## Assignment
The lines from the one holding "876x642 pixels. Task: Click" to the end of the records below, exactly as written, are the only thing to return.

[Data for this task Boundary: Start]

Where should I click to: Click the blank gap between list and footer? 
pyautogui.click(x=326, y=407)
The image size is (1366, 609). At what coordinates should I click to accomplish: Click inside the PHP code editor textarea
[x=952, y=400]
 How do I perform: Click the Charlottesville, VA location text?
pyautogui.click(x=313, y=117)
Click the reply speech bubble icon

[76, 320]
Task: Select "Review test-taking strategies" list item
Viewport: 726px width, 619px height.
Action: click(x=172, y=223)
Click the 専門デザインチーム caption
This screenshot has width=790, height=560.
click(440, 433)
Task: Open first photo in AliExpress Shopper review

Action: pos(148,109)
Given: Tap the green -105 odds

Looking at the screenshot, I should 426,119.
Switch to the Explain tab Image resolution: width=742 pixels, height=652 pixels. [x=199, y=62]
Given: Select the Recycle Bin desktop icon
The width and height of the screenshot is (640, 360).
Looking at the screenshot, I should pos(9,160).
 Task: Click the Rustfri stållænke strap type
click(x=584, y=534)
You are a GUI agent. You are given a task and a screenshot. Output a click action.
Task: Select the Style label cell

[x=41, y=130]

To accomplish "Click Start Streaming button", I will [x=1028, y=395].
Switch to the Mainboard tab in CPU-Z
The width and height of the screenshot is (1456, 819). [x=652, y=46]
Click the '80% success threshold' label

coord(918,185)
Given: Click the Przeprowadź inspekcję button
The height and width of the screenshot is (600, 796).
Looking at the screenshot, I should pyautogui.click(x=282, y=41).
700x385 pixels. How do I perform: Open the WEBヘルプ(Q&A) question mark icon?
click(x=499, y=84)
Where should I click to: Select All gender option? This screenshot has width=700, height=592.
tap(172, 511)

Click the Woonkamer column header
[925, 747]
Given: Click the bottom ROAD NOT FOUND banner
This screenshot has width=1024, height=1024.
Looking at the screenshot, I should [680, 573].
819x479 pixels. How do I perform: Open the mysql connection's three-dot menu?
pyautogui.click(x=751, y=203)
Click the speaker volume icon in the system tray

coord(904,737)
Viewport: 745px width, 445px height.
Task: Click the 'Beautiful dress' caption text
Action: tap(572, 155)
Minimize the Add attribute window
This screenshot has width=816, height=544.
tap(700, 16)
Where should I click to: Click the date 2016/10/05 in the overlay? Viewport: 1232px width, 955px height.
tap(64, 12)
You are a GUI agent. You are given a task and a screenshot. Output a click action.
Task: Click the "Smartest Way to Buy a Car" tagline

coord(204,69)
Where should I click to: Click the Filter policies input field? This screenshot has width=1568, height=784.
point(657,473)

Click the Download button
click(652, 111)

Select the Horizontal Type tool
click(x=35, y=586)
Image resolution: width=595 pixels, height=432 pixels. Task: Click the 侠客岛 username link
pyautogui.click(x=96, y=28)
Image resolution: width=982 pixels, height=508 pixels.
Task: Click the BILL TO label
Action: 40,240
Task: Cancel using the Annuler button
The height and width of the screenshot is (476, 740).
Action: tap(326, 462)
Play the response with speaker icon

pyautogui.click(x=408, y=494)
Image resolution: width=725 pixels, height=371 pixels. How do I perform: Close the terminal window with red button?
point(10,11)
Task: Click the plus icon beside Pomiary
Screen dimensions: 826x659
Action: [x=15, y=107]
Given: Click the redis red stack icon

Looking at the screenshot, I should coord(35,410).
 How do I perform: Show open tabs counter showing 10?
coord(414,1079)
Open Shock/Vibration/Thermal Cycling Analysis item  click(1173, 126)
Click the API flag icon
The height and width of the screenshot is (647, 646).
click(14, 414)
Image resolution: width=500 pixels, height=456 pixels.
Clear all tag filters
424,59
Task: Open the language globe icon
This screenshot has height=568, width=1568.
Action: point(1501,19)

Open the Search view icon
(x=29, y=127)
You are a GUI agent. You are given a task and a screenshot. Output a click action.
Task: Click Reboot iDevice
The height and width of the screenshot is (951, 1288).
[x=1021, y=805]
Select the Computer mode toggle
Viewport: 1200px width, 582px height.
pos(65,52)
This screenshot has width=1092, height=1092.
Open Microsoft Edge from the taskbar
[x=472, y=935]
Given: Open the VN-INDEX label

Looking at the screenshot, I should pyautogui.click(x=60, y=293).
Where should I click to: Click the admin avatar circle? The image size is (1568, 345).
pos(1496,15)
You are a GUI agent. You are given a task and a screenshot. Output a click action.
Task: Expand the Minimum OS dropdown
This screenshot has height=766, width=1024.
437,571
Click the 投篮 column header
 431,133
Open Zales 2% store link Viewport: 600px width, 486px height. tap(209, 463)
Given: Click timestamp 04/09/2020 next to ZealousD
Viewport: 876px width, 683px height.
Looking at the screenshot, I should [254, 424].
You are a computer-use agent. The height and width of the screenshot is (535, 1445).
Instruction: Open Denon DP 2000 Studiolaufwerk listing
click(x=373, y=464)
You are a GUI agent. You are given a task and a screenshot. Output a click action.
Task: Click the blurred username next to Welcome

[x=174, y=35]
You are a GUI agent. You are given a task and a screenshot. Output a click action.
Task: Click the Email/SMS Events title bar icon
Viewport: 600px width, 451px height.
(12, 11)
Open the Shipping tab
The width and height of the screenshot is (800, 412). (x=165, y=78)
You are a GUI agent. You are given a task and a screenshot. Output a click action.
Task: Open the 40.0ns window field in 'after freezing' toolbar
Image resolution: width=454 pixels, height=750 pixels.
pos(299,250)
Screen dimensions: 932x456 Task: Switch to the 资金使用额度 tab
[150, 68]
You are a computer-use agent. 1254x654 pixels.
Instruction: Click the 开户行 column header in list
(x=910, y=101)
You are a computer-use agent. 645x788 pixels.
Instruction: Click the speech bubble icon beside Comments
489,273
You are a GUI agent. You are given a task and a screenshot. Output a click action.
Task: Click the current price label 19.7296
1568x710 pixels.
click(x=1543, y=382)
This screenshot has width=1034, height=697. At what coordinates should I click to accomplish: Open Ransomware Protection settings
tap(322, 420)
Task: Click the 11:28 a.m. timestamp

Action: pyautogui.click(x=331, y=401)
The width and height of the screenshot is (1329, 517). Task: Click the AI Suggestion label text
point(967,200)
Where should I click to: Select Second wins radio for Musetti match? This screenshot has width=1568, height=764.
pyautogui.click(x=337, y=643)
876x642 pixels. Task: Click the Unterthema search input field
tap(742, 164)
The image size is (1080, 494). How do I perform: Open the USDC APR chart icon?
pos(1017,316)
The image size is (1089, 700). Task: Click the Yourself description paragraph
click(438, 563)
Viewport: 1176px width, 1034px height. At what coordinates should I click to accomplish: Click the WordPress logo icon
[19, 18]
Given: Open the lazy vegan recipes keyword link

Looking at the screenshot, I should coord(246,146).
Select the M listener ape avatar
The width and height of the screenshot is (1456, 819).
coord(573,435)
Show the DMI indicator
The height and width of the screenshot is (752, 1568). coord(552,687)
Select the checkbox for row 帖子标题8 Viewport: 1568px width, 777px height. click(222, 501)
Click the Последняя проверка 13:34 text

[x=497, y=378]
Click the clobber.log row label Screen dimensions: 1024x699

[Data for this task Boundary: End]

## Task solution
876x642 pixels. Task: Click the Unterthema search input field
tap(742, 164)
The image size is (1080, 494). How do I perform: Open the USDC APR chart icon?
pos(1017,316)
The image size is (1089, 700). Task: Click the Yourself description paragraph
click(438, 563)
Viewport: 1176px width, 1034px height. At what coordinates should I click to accomplish: Click the WordPress logo icon
[19, 18]
Given: Open the lazy vegan recipes keyword link

Looking at the screenshot, I should coord(246,146).
Select the M listener ape avatar
The width and height of the screenshot is (1456, 819).
coord(573,435)
Show the DMI indicator
The height and width of the screenshot is (752, 1568). coord(552,687)
Select the checkbox for row 帖子标题8 Viewport: 1568px width, 777px height. click(222, 501)
Click the Последняя проверка 13:34 text

[x=497, y=378]
Click the clobber.log row label Screen dimensions: 1024x699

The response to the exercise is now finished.